Hasilnya, yang diterbitkan dalam jurnal The Lancet Neurology, Kamis, membawa dokter selangkah lebih dekat untuk membantu pasien yang lumpuh.

Tetapi untuk saat ini exoskeleton adalah murni prototipe eksperimental dan "jauh dari aplikasi klinis", mereka menambahkan.

"(Ini) adalah sistem komputer-otak nirkabel semi-invasif pertama yang dirancang ... untuk mengaktifkan keempat anggota badan," kata Alim-Louis Benabid, seorang ahli bedah saraf dan profesor di Universitas Grenoble, Prancis.

Dia mengatakan teknologi otak-komputer sebelumnya telah menggunakan sensor invasif yang ditanamkan di otak, di mana mereka bisa lebih berbahaya dan sering berhenti bekerja.

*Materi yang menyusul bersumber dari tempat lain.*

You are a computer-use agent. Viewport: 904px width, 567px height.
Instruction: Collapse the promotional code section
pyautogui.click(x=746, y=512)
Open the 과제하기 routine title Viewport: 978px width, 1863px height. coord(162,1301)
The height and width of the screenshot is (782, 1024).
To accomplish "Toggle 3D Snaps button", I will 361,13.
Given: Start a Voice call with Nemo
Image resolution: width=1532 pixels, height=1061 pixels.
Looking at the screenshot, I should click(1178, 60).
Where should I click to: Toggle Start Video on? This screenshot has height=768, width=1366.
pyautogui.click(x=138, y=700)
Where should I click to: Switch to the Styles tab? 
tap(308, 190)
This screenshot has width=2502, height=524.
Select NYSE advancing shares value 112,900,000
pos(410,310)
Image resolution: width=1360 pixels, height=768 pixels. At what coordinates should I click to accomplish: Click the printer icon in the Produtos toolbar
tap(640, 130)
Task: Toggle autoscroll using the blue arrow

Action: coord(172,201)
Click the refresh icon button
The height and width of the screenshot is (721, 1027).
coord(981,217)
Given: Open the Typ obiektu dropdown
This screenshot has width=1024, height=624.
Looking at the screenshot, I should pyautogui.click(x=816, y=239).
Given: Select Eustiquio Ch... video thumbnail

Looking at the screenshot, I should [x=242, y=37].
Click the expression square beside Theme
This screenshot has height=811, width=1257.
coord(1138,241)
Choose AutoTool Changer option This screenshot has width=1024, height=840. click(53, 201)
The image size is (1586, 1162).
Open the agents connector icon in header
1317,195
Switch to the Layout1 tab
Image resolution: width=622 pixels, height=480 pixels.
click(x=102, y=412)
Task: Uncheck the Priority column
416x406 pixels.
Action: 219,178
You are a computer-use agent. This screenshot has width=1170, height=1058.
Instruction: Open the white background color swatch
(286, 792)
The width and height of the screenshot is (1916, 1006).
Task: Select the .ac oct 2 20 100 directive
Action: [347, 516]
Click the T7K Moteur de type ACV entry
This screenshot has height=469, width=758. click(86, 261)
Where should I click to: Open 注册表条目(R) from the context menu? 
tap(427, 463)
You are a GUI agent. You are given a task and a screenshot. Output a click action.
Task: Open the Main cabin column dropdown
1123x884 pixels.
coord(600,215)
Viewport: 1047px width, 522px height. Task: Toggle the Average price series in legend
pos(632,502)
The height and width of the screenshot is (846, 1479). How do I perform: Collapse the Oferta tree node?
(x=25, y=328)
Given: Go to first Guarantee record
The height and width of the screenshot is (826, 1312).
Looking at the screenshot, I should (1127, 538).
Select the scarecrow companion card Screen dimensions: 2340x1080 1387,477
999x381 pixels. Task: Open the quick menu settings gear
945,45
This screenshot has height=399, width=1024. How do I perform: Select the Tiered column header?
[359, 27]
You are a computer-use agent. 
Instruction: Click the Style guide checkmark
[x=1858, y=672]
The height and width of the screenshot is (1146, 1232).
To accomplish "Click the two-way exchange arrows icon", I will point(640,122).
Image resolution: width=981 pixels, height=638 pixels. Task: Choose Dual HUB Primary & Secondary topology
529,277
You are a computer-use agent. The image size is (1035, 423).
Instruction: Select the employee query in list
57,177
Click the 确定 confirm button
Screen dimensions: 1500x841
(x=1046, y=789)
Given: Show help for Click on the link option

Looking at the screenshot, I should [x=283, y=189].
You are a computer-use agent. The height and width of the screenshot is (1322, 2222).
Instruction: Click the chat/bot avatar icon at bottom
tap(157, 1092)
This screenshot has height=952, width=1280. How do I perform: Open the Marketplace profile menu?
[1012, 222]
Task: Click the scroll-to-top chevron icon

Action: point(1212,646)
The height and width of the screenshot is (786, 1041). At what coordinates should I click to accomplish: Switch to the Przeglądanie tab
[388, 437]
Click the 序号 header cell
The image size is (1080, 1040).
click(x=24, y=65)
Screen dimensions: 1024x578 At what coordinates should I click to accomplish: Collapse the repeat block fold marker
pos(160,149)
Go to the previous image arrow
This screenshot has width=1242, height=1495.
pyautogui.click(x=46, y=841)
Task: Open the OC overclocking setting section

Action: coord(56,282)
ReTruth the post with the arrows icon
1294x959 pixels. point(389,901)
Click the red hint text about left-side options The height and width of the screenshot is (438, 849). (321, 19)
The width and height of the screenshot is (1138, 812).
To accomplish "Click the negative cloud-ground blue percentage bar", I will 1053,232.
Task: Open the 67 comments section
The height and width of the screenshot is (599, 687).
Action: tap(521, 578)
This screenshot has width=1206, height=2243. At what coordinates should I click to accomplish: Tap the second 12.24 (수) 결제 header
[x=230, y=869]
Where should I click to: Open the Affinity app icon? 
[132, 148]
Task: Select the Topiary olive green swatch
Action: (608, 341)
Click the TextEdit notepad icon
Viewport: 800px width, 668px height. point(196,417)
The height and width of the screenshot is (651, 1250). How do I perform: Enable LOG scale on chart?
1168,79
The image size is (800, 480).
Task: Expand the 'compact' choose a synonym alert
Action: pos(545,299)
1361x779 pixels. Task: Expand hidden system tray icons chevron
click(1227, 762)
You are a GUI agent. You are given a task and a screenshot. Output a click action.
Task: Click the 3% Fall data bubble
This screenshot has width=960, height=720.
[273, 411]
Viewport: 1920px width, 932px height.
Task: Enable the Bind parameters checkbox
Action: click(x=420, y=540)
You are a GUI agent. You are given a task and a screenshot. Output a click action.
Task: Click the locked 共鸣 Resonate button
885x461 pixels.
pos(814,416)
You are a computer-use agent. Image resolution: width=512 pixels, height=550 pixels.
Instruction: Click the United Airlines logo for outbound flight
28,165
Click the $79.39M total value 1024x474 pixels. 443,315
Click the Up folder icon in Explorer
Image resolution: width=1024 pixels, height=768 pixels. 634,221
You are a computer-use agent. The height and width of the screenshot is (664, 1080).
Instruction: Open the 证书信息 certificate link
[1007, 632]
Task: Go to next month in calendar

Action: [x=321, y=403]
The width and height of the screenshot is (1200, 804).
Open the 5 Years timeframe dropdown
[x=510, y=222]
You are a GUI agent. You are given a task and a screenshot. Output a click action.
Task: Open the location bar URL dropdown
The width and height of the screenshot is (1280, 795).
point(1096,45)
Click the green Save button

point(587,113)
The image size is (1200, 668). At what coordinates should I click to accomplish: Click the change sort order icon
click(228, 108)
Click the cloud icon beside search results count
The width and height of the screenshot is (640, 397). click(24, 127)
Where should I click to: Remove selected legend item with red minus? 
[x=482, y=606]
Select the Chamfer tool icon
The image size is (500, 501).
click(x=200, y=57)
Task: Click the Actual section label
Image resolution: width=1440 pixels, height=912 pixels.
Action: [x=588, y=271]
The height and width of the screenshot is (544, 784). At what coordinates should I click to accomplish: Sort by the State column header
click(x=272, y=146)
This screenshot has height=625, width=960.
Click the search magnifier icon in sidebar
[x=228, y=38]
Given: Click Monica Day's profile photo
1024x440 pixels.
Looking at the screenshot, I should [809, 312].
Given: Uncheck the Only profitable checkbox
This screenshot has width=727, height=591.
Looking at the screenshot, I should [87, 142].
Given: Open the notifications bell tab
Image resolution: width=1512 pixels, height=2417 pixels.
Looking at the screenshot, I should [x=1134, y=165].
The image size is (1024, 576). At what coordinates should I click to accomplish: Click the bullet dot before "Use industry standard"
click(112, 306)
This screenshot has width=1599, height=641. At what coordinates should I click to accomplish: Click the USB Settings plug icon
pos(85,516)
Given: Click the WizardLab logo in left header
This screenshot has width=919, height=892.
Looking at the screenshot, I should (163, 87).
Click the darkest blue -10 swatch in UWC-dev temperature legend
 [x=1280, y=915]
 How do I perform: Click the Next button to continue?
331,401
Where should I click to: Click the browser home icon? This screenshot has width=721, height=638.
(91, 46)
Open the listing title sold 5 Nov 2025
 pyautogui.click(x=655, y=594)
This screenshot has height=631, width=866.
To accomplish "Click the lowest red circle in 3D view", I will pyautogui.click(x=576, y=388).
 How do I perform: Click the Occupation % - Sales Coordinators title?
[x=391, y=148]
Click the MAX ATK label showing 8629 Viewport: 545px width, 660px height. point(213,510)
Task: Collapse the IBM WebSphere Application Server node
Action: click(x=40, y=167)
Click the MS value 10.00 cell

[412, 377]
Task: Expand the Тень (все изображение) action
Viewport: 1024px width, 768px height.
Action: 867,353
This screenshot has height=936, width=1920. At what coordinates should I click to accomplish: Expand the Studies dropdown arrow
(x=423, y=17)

Versi sebelumnya juga telah terhubung ke kabel, katanya, atau telah dibatasi untuk menciptakan gerakan hanya dalam satu anggota badan.

Dalam uji coba ini, dua alat perekam diimplantasikan, satu sisi kepala pasien antara otak dan kulit, menjangkau daerah sensorimotor korteks otak yang mengontrol sensasi dan fungsi motorik.

Setiap perekam berisi 64 elektroda yang mengumpulkan sinyal otak dan mengirimkannya ke algoritma decoding.

Sistem menerjemahkan sinyal otak ke dalam gerakan yang dipikirkan pasien, dan mengirim perintahnya ke rangka luar.

Lebih dari 24 bulan, pasien melakukan berbagai tugas mental untuk melatih algoritme untuk memahami pikirannya dan untuk semakin meningkatkan jumlah gerakan yang bisa ia lakukan.

Mengomentari hasil, Tom Shakespeare, seorang profesor di London School of Hygiene dan Tropical Medicine, mengatakan itu adalah "kemajuan yang disambut dan menarik" tetapi menambahkan: "Bukti konsep masih jauh dari kemungkinan klinis yang dapat digunakan."

"Bahaya hype selalu ada di bidang ini. Bahkan jika pernah bisa diterapkan, kendala biaya berarti bahwa opsi teknologi tinggi tidak akan pernah tersedia bagi kebanyakan orang di dunia dengan cedera tulang belakang."